Tarihî sürece bakıldığında, fütüvvet müessesesinin zuhur ve inkişafının üç safhada gerçekleştiği görülmektedir:
1-) Fütüvvet kaide ve nizamlarının hilafet makamına (Nâsır Lidinillah) bağlanmasına kadar geçen süreç.
2-) Abbasi Halifesi Nâsır Lidinillah’ın yaptığı düzenlemenin tesiriyle, gerek Anadolu dışında gerekse Anadolu’da, fütüvvet ve ahî birlikleri adıyla anılan teşekküllerde, mezhep ve tarikat akide ve merasimlerinin bariz olarak karışmadan devam ettiği dönem.

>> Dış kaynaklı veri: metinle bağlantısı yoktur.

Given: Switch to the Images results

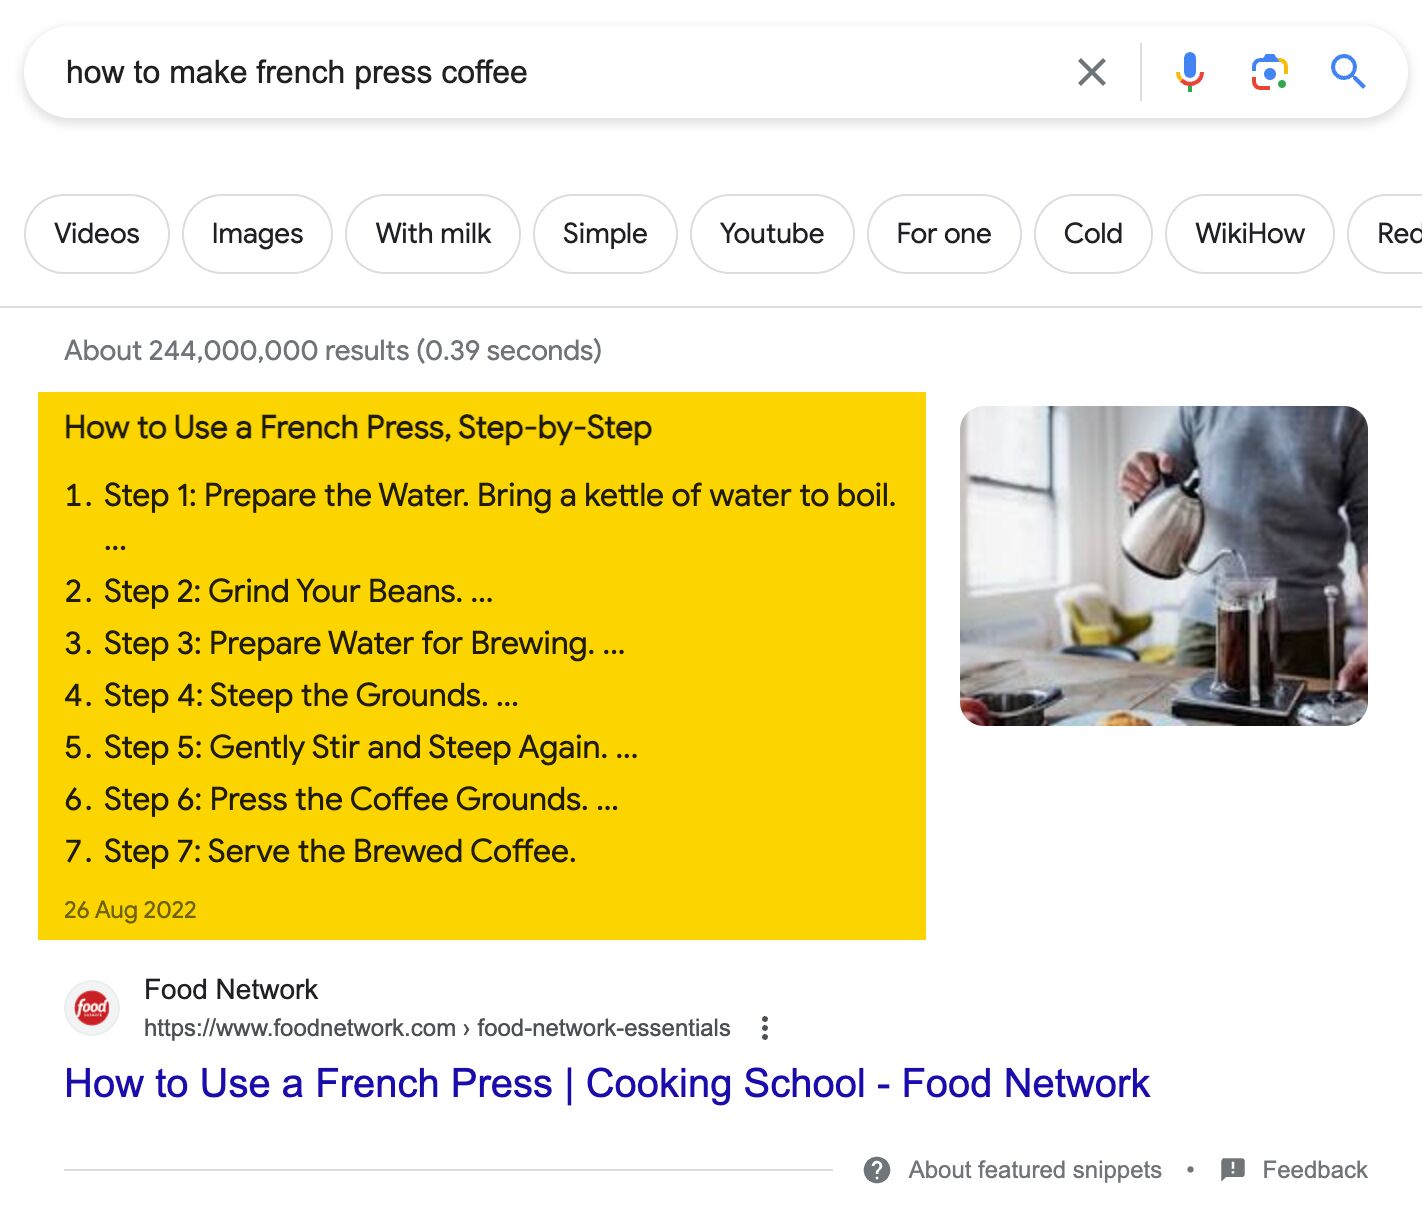Looking at the screenshot, I should tap(257, 233).
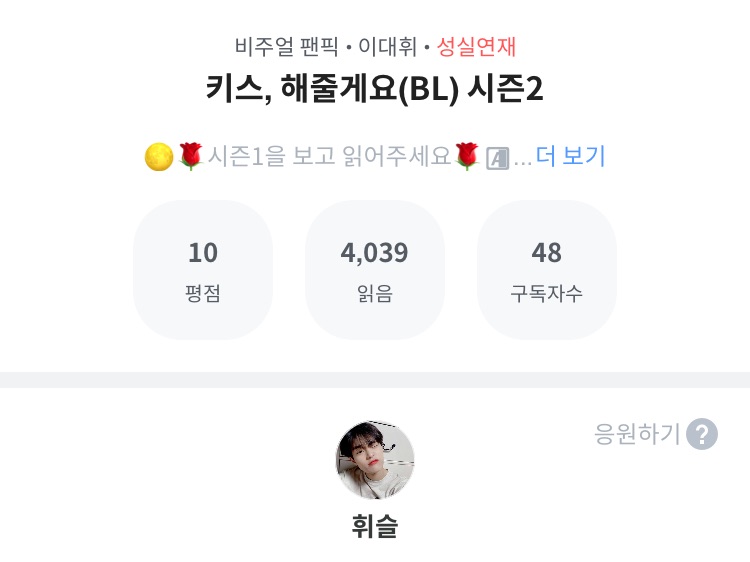Expand the description with 더 보기
The image size is (750, 562).
571,156
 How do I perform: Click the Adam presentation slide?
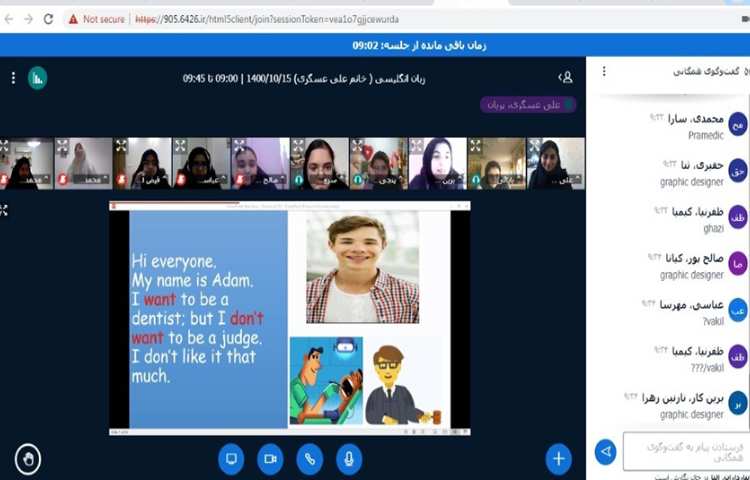[x=289, y=316]
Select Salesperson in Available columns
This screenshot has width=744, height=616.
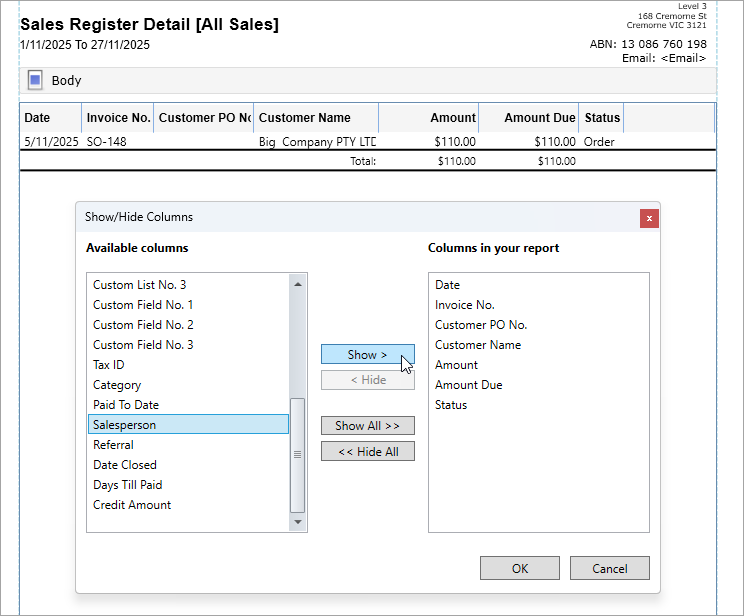125,425
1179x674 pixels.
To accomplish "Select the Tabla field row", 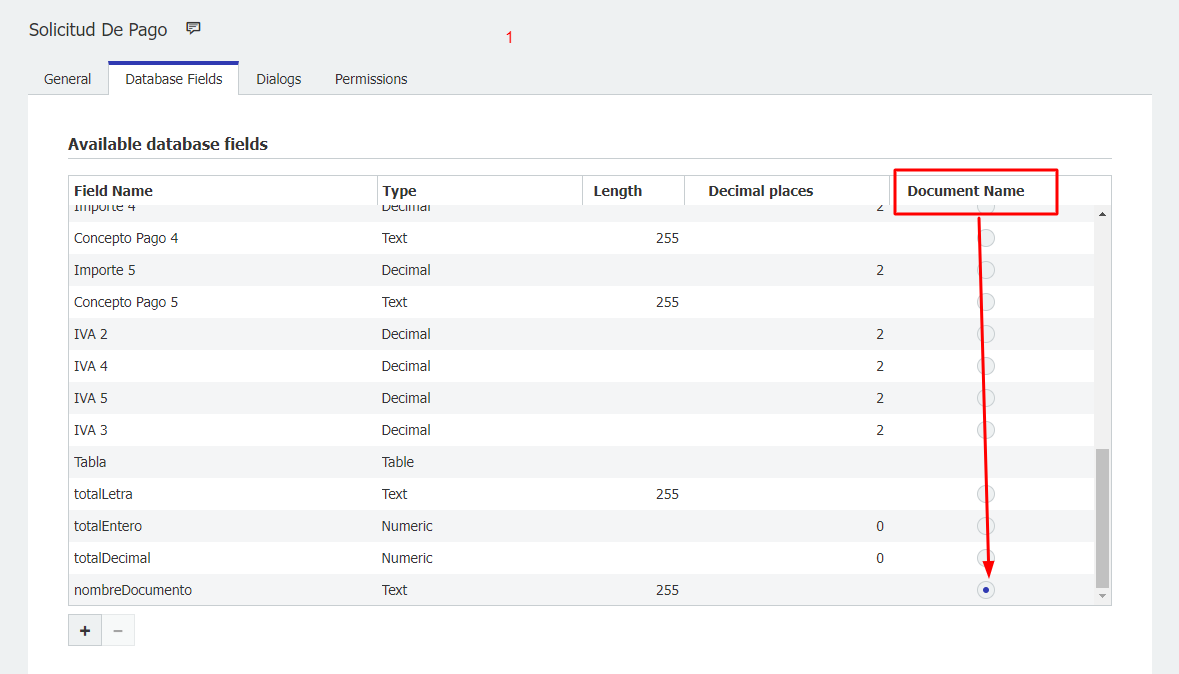I will click(x=90, y=462).

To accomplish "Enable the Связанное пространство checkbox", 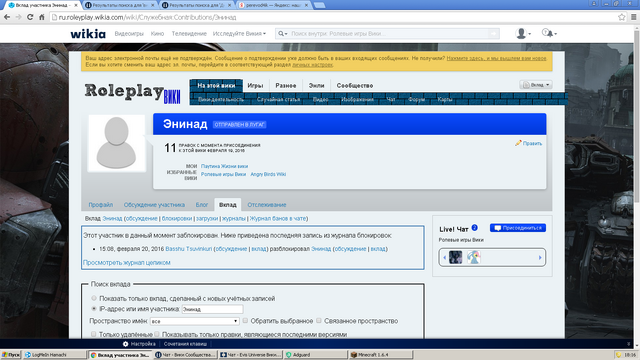I will click(319, 321).
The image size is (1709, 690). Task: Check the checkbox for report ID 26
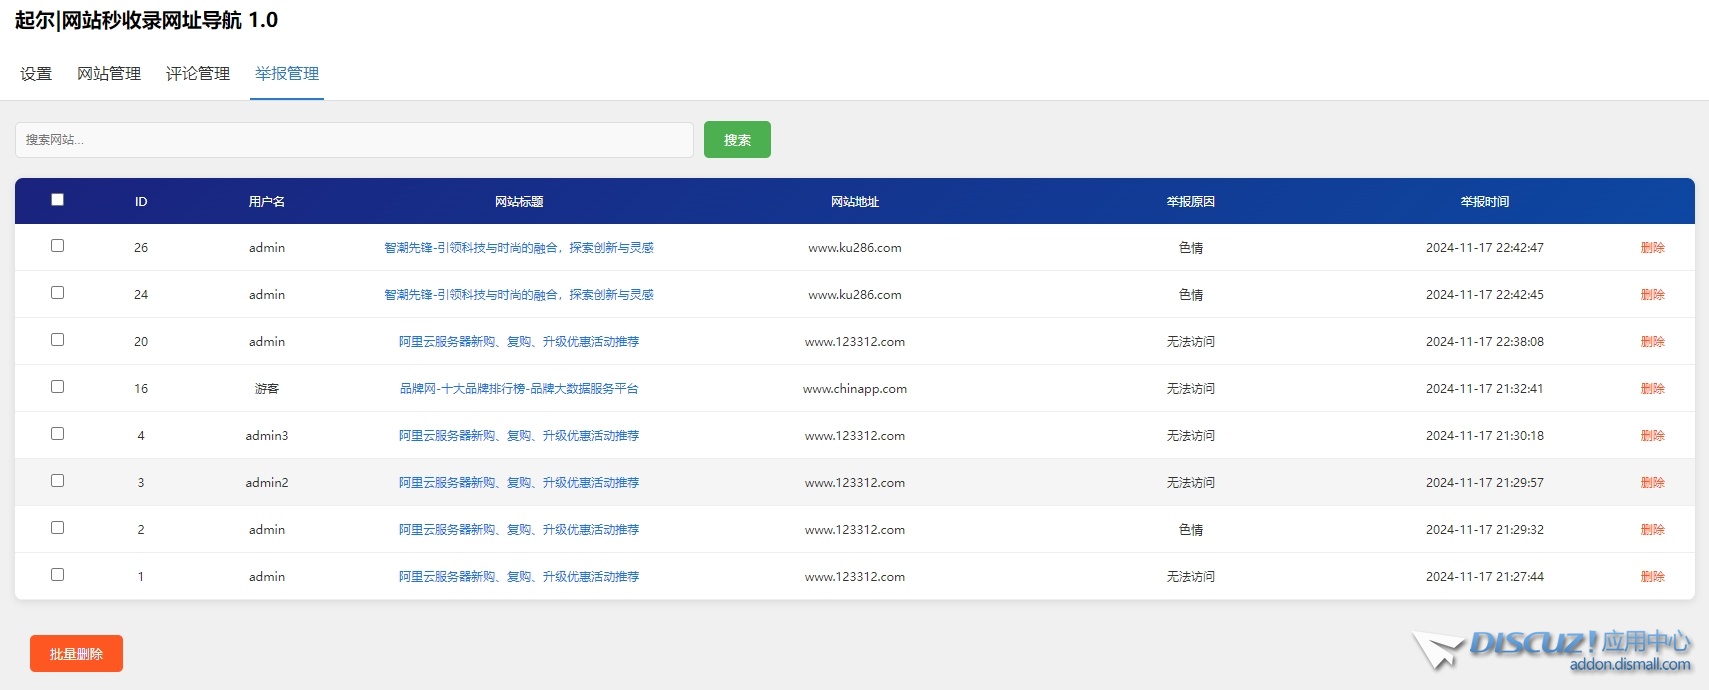point(58,246)
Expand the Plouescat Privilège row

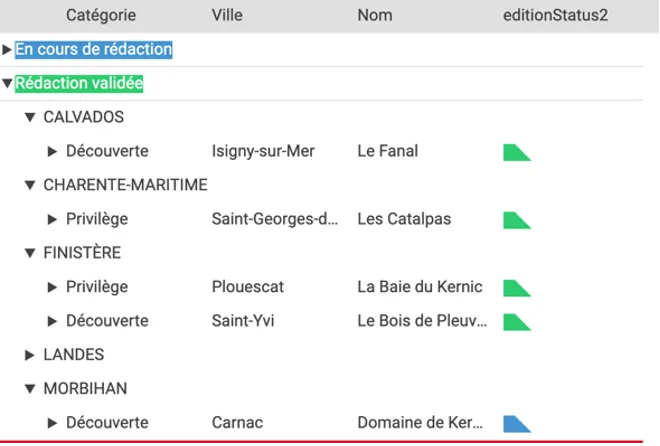[x=53, y=287]
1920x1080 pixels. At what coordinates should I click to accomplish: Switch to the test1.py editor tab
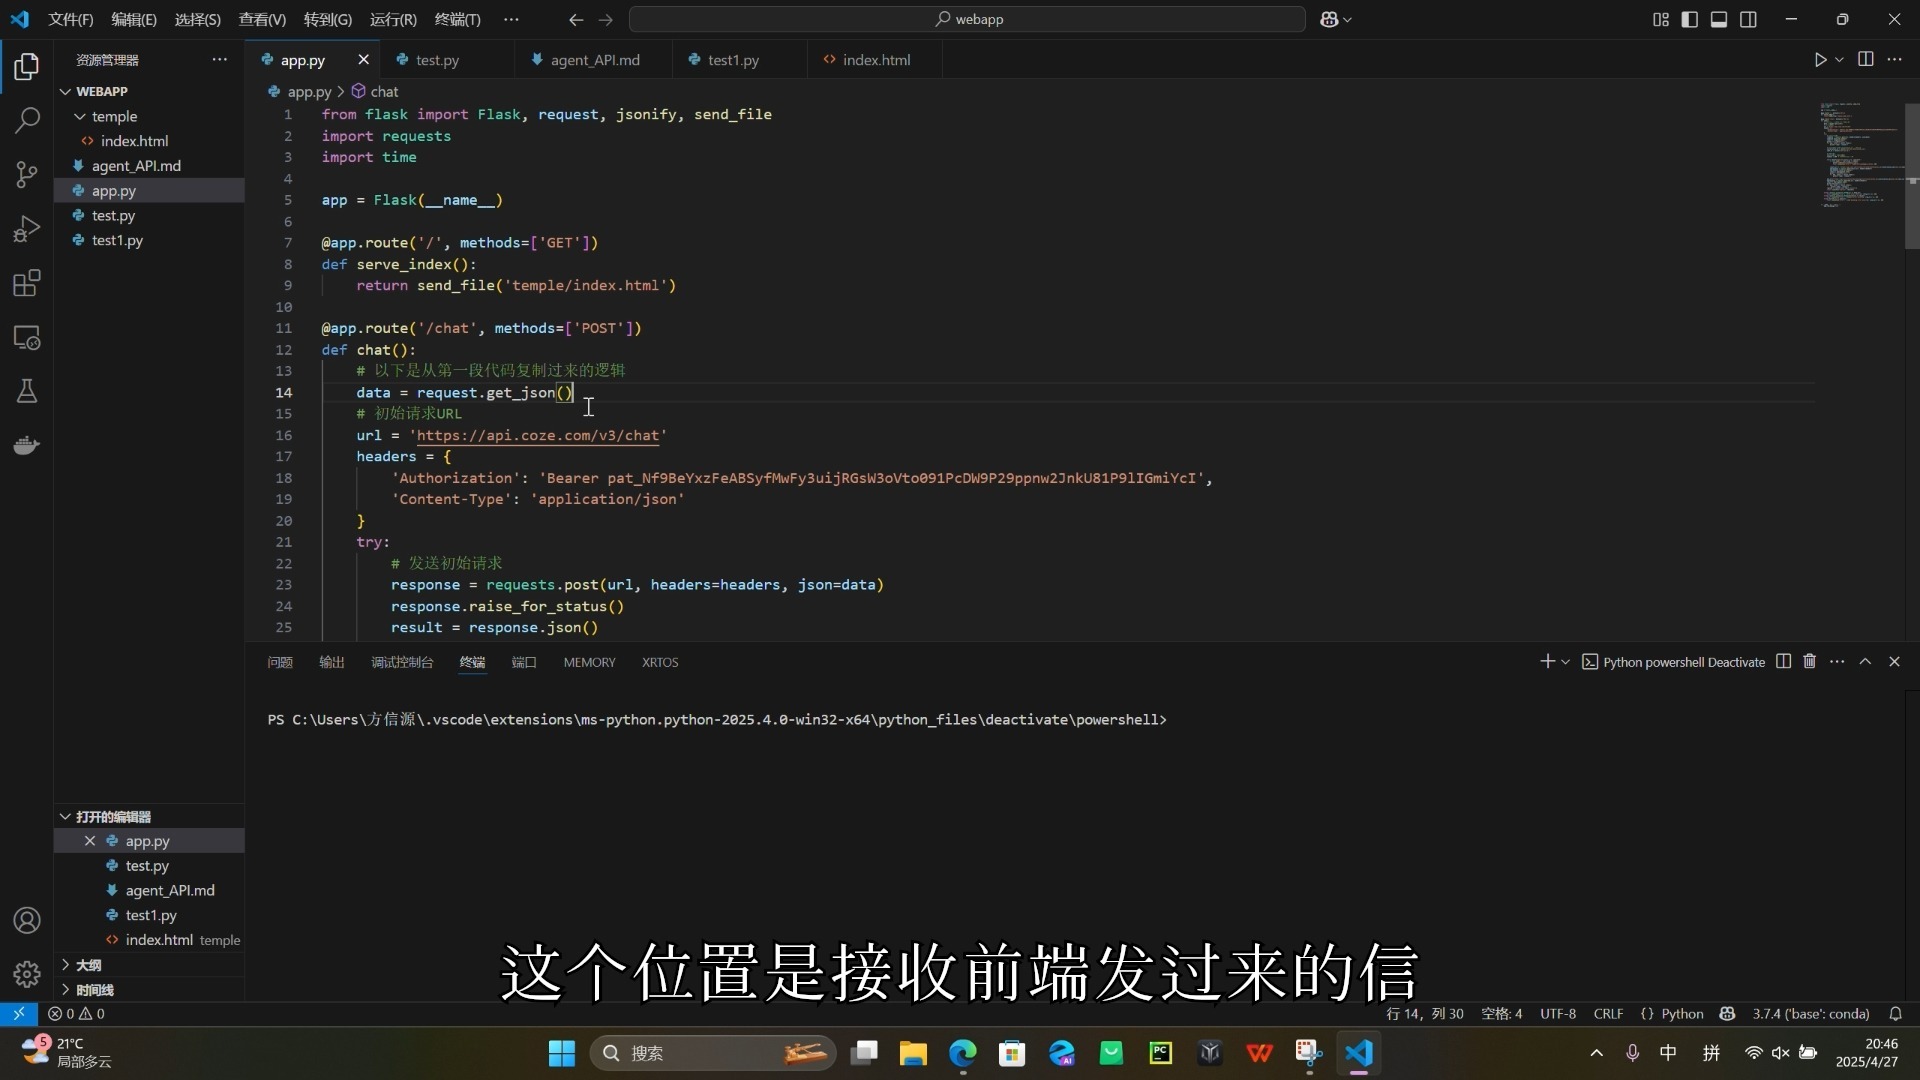732,60
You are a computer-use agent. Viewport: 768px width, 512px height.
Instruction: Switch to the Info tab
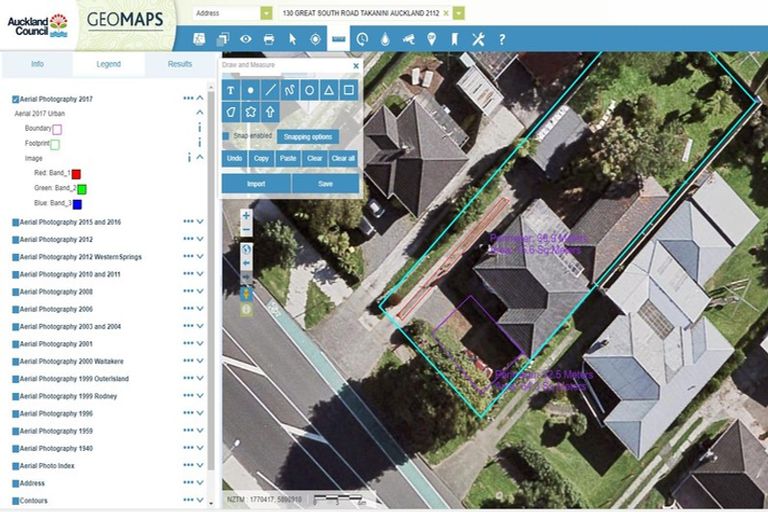tap(37, 64)
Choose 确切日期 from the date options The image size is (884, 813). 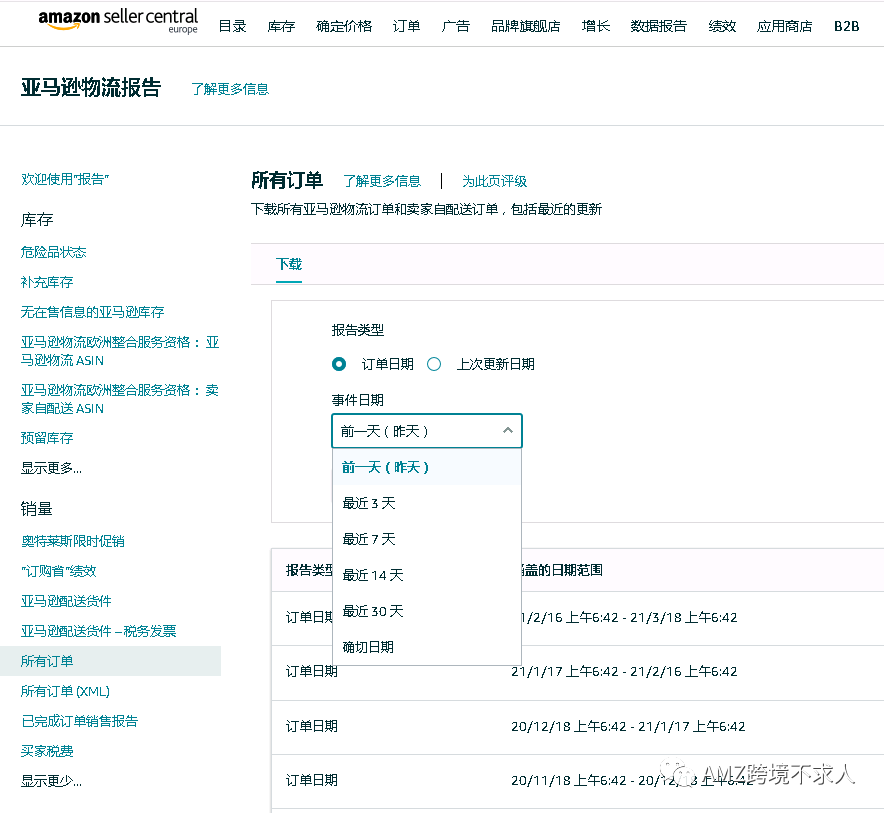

3-)Tedrici bir surette, Osmanlıların yayılmaya başladıkları zamandan itibaren, özellikle de m. XV. yüzyıl sonları ile XVI. yüzyıl başlarından itibaren fütüvvetnâmelere bir çok Şiî akidelerinin sokulduğu devir. (1)
Makalede, bu safhalardan daha çok ilki üzerinde durulacaktır. Nitekim tasavvuf, fütüvvet ilke ve değerlerinin belirlenmesinde ilk dönemlerde daha etkin rol almıştır.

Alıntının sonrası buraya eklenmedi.